Did we get it wrong? Of course not!

Snapper could start in… like…. five minutes so let’s jump straight back into it! (Part 1 here)

4. Federico Morais

I’m not a huge proponent of Fede’s surfing, but damn if he doesn’t fit the WSL’s judging criteria to a T! Over the past couple years, we’ve learned exactly what wins heats – big turns on big waves. This is Federico’s specialty.

The handsome European is like an adult version of Caio Ibelli. He’s steady on his feet, willing to hit big sections, and has a knack for progression when necessary. It’s this type of surfing that led Fede to second place finishes at both Haleiwa and Sunset this year. He also made the quarters in the Portugal CT in 2015 and round three in 2016 as an alternate.

Federico will shine when there’s a bit of size and power on offer, like Bells and Margies and J-Bay. The man displaces ample water and rarely if never trips. When it comes down to it, Fede is the second-coming of Bede Durbidge. Nobody wants to watch him, but nobody wants to surf against him either.

3. Ian Gouveia

Ian’s surfing is like a severed telephone wire – swinging wildly out of control but fucking fun to watch! He’s quite similar to Italo Ferreira in his stocky, square, aerially adept approach. But aside from his ability to go upside-down and willingness to jump off watery cliffs, Ian’s a downright charger!

Being the son of Brazilian surfing royalty Fabio Gouveia, Ian was afforded the ability to travel the world at an early age. I remember seeing him at Pipe, maybe eight years ago, and sixteen-year-old Ian was carelessly charging. It was clear he had that innate go-for-it attitude, which has only driven him into bigger, meaner waves in recent years.

Basically, his backhand is a weapon, his air game is tight, and he’ll feel right at home at Chopes, Cloudy, and Pipe.
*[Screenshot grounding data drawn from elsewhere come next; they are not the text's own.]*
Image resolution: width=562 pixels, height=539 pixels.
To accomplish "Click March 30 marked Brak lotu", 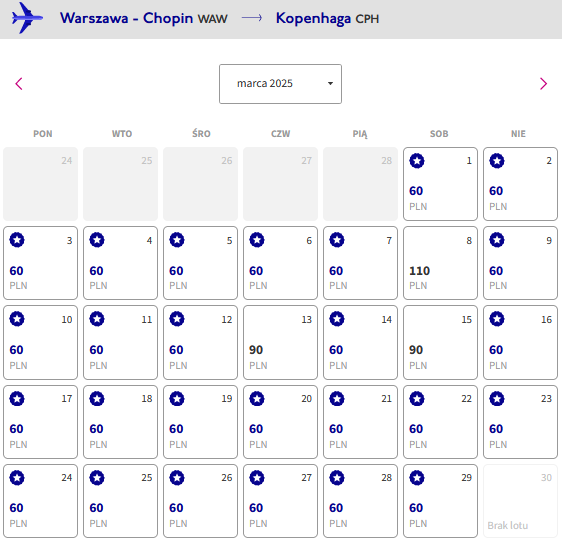I will [520, 501].
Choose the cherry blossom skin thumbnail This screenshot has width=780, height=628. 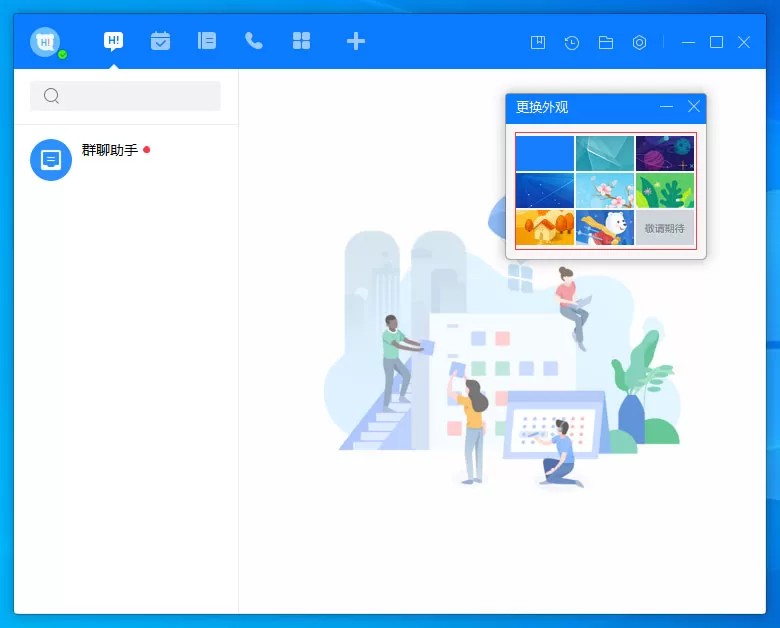coord(605,191)
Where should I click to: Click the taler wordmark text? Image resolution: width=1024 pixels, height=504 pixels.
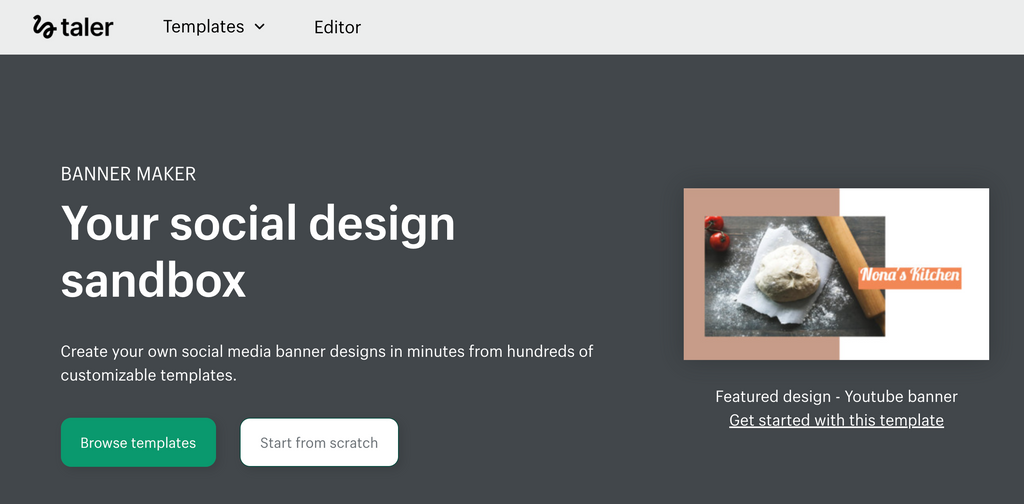87,27
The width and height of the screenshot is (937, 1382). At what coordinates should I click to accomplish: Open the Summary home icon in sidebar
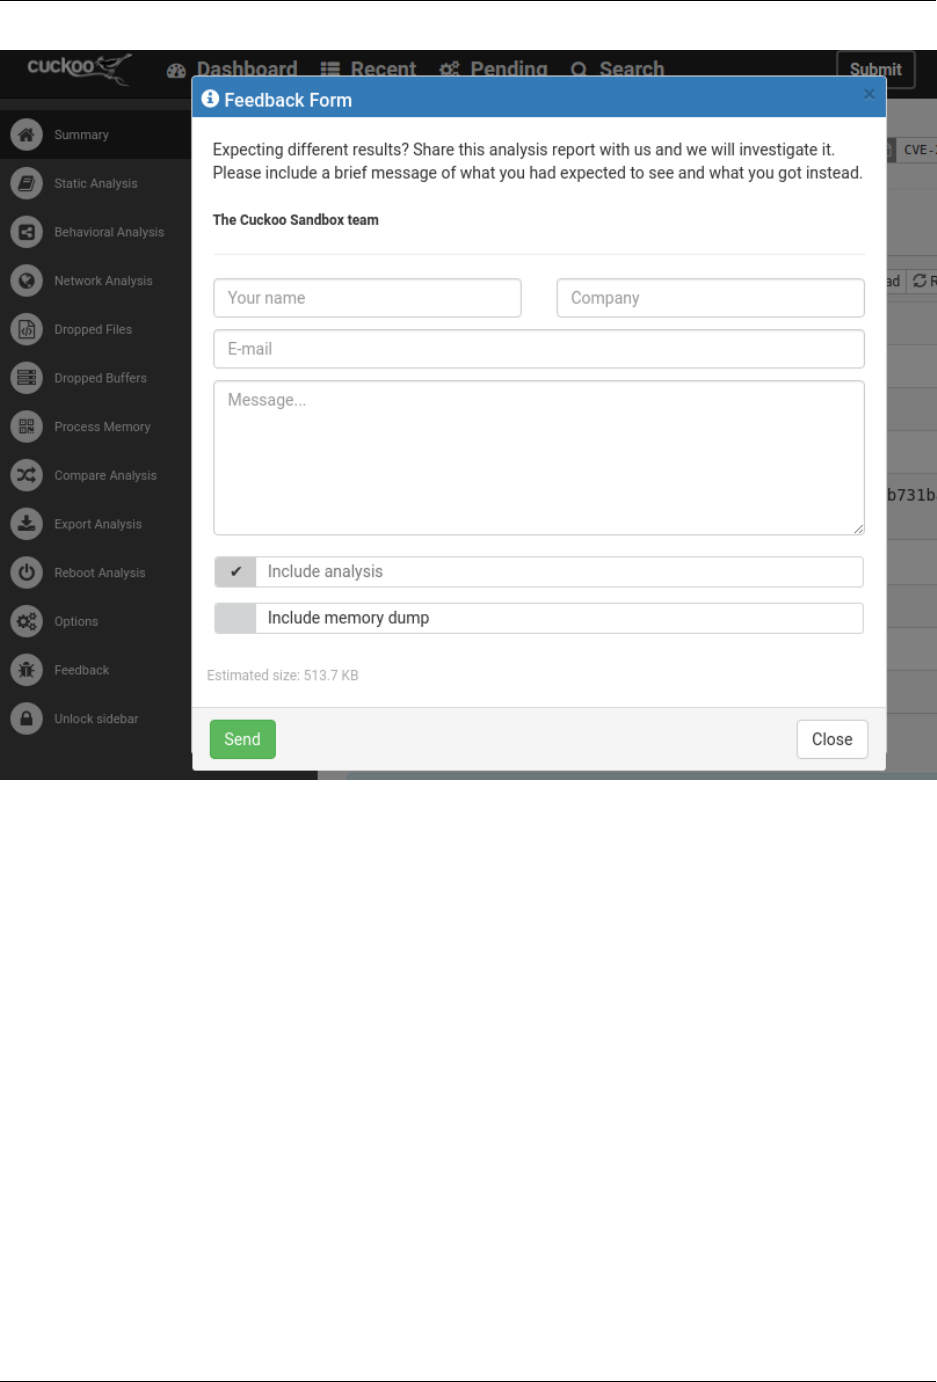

This is the recipe for goofyfoot success on the CT, which gives me a lotta faith in the lil’ guy. I’m telling you, kid is the next Italo.

2. Leonardo Fioravanti

Was he bred into success? Sure, but who isn’t these days? At nineteen, Leo has done pretty damn well for himself. He’s got a World Junior Championship, has won multiple divisions in Surfing’s esteemed Peer Poll and is 2-0 against the GOAT in head-to-head competition.

Leo is a contest machine and has been for some time. This likely began when he inherited Kelly’s notorious caddy, Stephen “Belly” Bell, as a step-father and coach. From that point, Leo became a student of the game and transitioned from moderately talented grom to score-seducing powerhouse. Leo’s success lies in strength and consistency, but will this be enough to make a career on the CT?

Historically, and even presently, yes. But with the progression of our sport comes the loss of “weak spots” in one’s game. Mick Fanning won three world titles without any help from aerial maneuvers, but this likely won’t be possible in five or ten years’ time. If Leo wants true success, he’ll have to maintain his level of consistency and rail surfing while continuing to evolve in the air. Based on his past, I see him succeeding in this endeavor and creating a decade(plus) home on the CT.

1. Ezekiel Lau

The thoroughbred of the rookie class comes in the form of a 6’2”, 200 pound Hawaiian-native named Zeke. Growing up under the roof of a football coach father, Zeke was allowed to pursue his passion of surfing but only if it was done the “right” way. That meant training hard every day in a time before training was even a thing in professional surfing, let alone in twelve year olds.

A combination of genetics and hard work led Zeke to appear more imported-LA-bouncer than surfer-extraordinaire, but let me assure you this kid can wiggle. In bigger surf, especially the sprawling walls of Sunset or J-Bay or Bells, Zeke is top-five in the world. He’s bigger and stronger than anyone on tour, and his board control is immense. In the small stuff, well, he’s no Filipe, but I’ll be damned if he don’t impress with speed and flair and full-rotation clicks.

I was hesitant of putting Zeke in the number one spot, as he could always fall victim to Dusty Payne syndrome – unbelievable talent with a knack for doing all the wrong things in competition — but I decided to go with my gut and give Zeke the benefit of the doubt. In my eyes, he’s got the best chance in this group to vie for a title.

Though, if I’m being honest, I wouldn’t bet on any of the 2017 rookies to win a Crown.